Le beau monde est venu voir le spectacle. Des jeunes de moins de 30 ans bénéficiant de réduction aussi – celleux qui connaissent ce genre de spectacle et de réduction. Aucun visage que nous connaissons. Pas un de ces visages n’est déjà venu nous soutenir ; étrange fascination de notre part d’observer autant de personnes payer pour voir, dans des fauteuils moelleux, une représentation de l’invisibilité sociale. Nous pourrions leur en montrer gratuitement chaque jour.
Alors que le spectacle commence, la pluie fait son apparition à l’extérieur. Diluvienne. Dans les salons de la préfecture, on entend des éclats de voix feutrés. Une heure plus tard, les spectateurs ressortent, en se couvrant la tête avec leur programme : ils n’avaient pas prévu la pluie, ils se dépêchent de rentrer chez eux, les beaux pantalons à pli, les belles robes de soirée sont trempés, quel gâchis. Les enfants qui dorment dans la rue le feront ce soir sous des trombes d’eau, sans programme de théâtre pour se couvrir la tête, sans nulle part où vite courir se mettre à l’abri.
Les spectateurs sont partis, mais les hôtes sont encore là. Le gigantesque lustre du salon principal de la préfecture s’illumine tandis que la nuit tombe. Ce soir, on reçoit à la préfecture. L’auteure peut-être, ou des artistes, qui sait. En tout cas, chez le préfet, on dîne en ville, c’est sûr.
Les enfants, eux, dorment dans des flaques de boue.
[Christine Angot, nous sommes désolé.e.s de déranger votre séance de dédicaces mais nous sommes contraint.e.s d’utiliser tous les moyens d’expression pour faire passer notre message. Nous ne serons pas longs pour ne pas vous perturber, car vous n’êtes pas responsable de ce qui se passe ici, mais nous espérons votre solidarité et un sursaut de prise de conscience.
Madame Angot, votre spectacle « Dîner en ville » traite de l’invisibilité forcée, contrainte, des inégalités, de l’arrogance des politiques, du mépris social. Nous savons combien vous êtes sensible à ces questions.

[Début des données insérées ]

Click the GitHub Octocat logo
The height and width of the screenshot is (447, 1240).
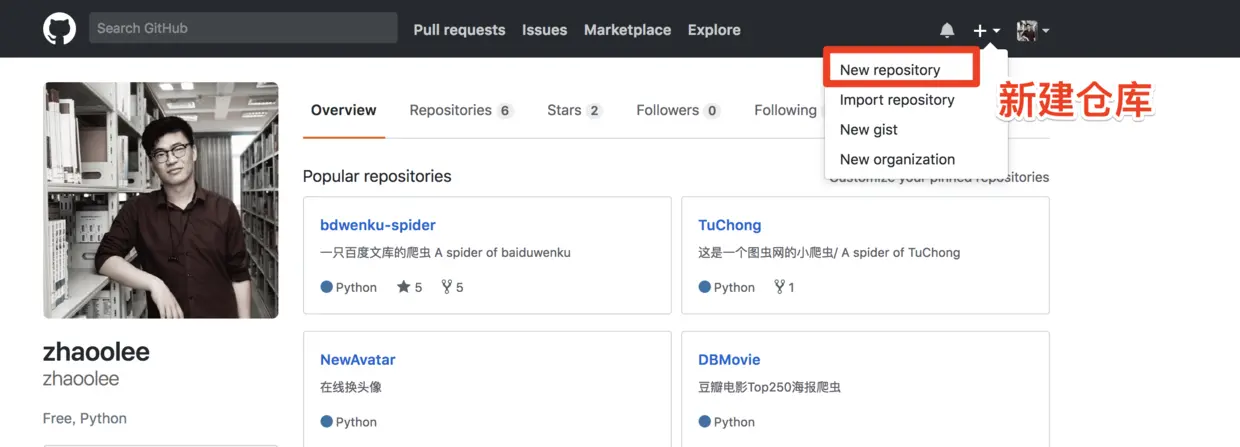click(x=60, y=29)
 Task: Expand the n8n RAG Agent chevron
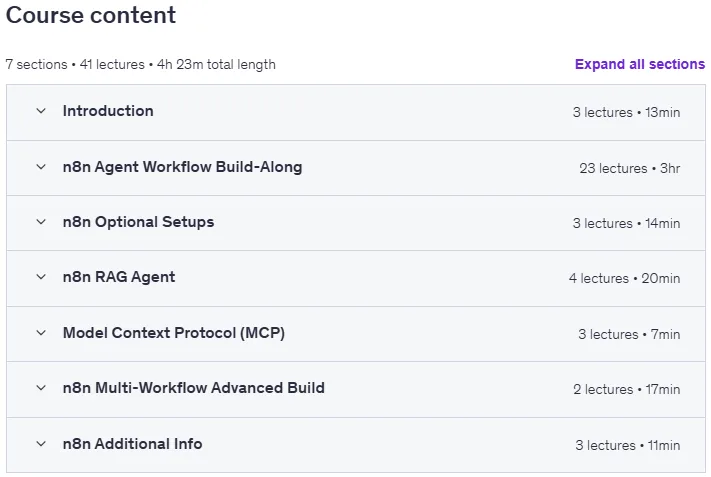[41, 277]
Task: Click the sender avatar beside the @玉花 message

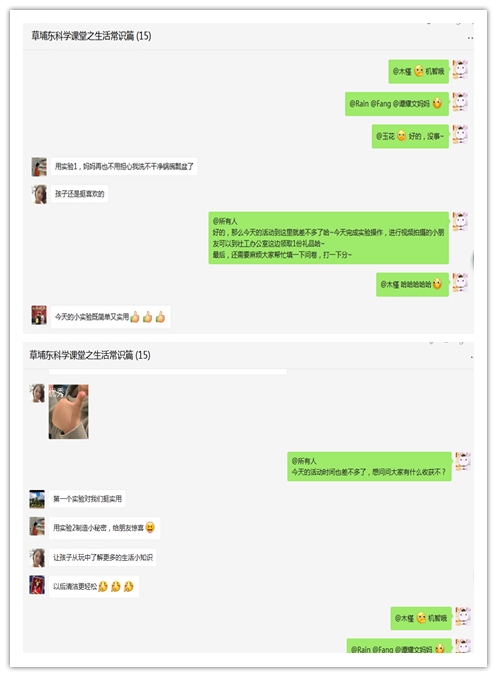Action: [x=460, y=135]
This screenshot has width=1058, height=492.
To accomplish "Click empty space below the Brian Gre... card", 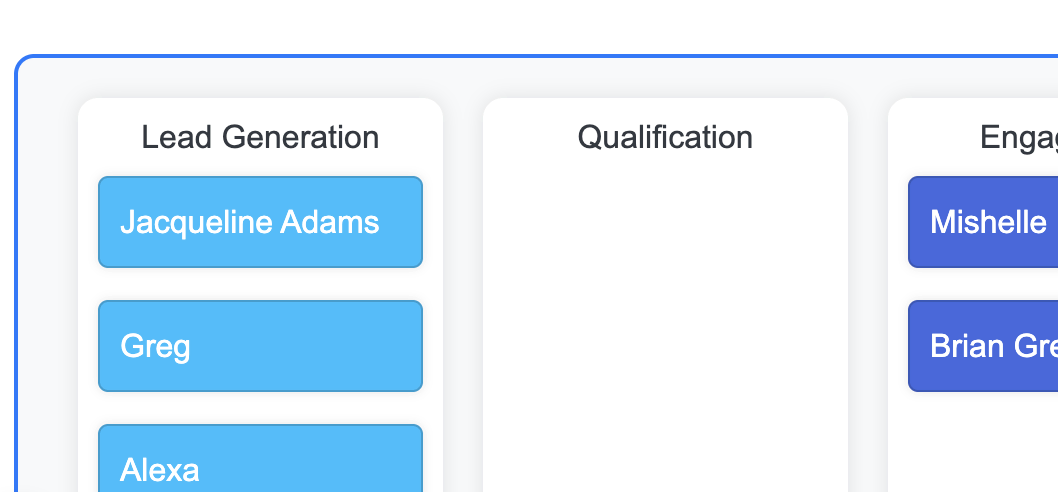I will point(982,440).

Depuis plus d’un mois, des enfants de moins de 10 ans dorment dans la rue à Valence, dans la plus grande indifférence. La loi oblige le préfet à les loger après trois jours. Mais certaines personnes peuvent apparemment se soustraire à leurs obligations légales.
Pour leur donner un abri, nous avons occupé différents lieux publics : gymnase, lieu d’exposition, Direction de la Route, Compagnie des eaux… Ce qui a permis, grâce à la pression exercée, de loger certains des enfants et leurs parents. Mais à quel prix ? Monsieur le préfet n’a daigné s’intéresser au cas des enfants et leurs parents dormant dans la rue que lorsque ceux-ci étaient hospitalisés. En un mois, six hospitalisations en urgence : une femme pour laquelle il avait été alerté par les docteurs et qu’il avait ignorée a perdu les eaux dans la rue, deux autres femmes enceintes ont perdu leur enfant, une petite fille de 8 mois a été emmenée aux urgences à 40 de fièvre, toute bleue après avoir dormi trois jours sous la pluie.

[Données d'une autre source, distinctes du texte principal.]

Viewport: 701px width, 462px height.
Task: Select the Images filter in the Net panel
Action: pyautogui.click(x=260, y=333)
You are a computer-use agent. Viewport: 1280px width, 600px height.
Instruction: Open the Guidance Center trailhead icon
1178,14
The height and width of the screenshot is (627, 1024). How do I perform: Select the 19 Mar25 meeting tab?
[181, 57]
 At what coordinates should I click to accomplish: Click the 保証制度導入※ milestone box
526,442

Hier soir, ce sont deux bébés, de 2 mois et 15 mois, qui ont été emmenés aux urgences. Que faudra-t-il pour que le préfet et le maire réagissent ?
Nous demandons l’ouverture d’un lieu d’abri de nuit pour les enfants qui dorment dans la rue à Valence, quelles que soient leur origine et leur classe sociale. Nous avons besoin de tous les soutiens et particulièrement de celui des personnalités, qui peuvent interpeller le public et les responsables.